用于早期肺癌诊断的机器学习衍生的外周血转录组生物标志物：揭示肿瘤免疫相互作用机制。

Machine learning-derived peripheral blood transcriptomic biomarkers for early lung cancer diagnosis: Unveiling tumor-immune interaction mechanisms.

Original text

发表日期：2024 Oct 16

作者： Xiaohua Li, Xuebing Li, Jiangyue Qin, Lei Lei, Hua Guo, Xi Zheng, Xuefeng Zeng

来源： BIOFACTORS

摘要：

肺癌仍然是全球癌症相关死亡的主要原因。
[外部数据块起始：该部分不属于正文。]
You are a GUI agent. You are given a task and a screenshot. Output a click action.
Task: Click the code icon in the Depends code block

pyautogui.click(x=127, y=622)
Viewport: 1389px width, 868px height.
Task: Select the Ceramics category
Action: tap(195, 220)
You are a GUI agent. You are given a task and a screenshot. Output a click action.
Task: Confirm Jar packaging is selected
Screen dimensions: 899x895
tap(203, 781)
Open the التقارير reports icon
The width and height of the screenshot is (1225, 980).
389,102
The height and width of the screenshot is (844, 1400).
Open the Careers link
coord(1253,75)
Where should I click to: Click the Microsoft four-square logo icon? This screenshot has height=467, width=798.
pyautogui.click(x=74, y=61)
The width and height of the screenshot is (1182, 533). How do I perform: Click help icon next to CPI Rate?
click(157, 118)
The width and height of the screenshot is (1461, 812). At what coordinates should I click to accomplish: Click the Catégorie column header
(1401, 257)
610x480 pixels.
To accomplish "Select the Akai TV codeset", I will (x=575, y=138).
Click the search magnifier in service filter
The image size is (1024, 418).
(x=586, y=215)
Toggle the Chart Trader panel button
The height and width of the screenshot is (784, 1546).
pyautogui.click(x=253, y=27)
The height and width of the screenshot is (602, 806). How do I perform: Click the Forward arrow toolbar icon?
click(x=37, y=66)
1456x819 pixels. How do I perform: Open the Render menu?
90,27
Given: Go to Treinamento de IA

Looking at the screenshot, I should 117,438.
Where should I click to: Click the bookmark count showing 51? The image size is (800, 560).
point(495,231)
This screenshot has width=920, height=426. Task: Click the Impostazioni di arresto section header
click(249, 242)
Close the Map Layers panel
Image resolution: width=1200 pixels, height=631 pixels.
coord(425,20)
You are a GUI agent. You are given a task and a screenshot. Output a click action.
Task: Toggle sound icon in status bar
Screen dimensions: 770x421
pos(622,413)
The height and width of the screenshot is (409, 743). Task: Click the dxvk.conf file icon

早期检测和全面了解肿瘤-免疫相互作用对于改善患者的治疗效果至关重要。这项研究旨在开发一种新型生物标志物组合，利用外周血转录组学和机器学习算法进行早期肺癌诊断，同时提供对肿瘤免疫串扰机制的见解。利用训练队列 (GSE135304)，我们采用多种机器学习算法，根据外周血转录组特征制定肺癌诊断评分 (LCDS)。 LCDS 模型的性能使用多个验证队列（GSE42834、GSE157086 和内部数据集）中的受试者工作特征 (ROC) 曲线 (AUC) 下面积进行评估。外周血样本取自 20 名肺癌患者和 10 名健康对照受试者，代表在成都市第六人民医院招募的内部队列。我们采用先进的生物信息学技术，通过全面的免疫浸润和通路富集分析来探索肿瘤-免疫相互作用。初步筛选确定了 844 个差异表达基因，随后使用 Boruta 特征选择算法将其细化为 87 个基因。随机森林 (RF) 算法在构建 LCDS 模型方面表现出最高的准确度，平均 AUC 为 0.938。较低的 LCDS 值与免疫评分升高以及 CD4 和 CD8 T 细胞浸润增加显着相关，表明抗肿瘤免疫反应增强。较高的 LCDS 分数与缺氧、过氧化物酶体增殖物激活受体 (PPAR) 和 Toll 样受体 (TLR) 信号通路的激活以及 DNA 损伤修复通路分数的降低相关。我们的研究提出了一种新型的、机器学习衍生的外周血转录组生物标志物组，在早期肺癌诊断中具有潜在的应用。 LCDS 模型不仅在区分肺癌患者和健康个体方面表现出很高的准确性，而且还为肿瘤免疫相互作用和潜在的癌症生物学提供了宝贵的见解。这种方法可能有助于早期肺癌检测，并有助于更深入地了解肿瘤免疫串扰背后的分子和细胞机制。此外，我们关于 LCDS 和免疫浸润模式之间关系的研究结果可能会对未来针对肺癌免疫系统的治疗策略的研究产生影响。© 2024 作者。 BioFactors 由 Wiley periodicals LLC 代表国际生物化学和分子生物学联盟出版。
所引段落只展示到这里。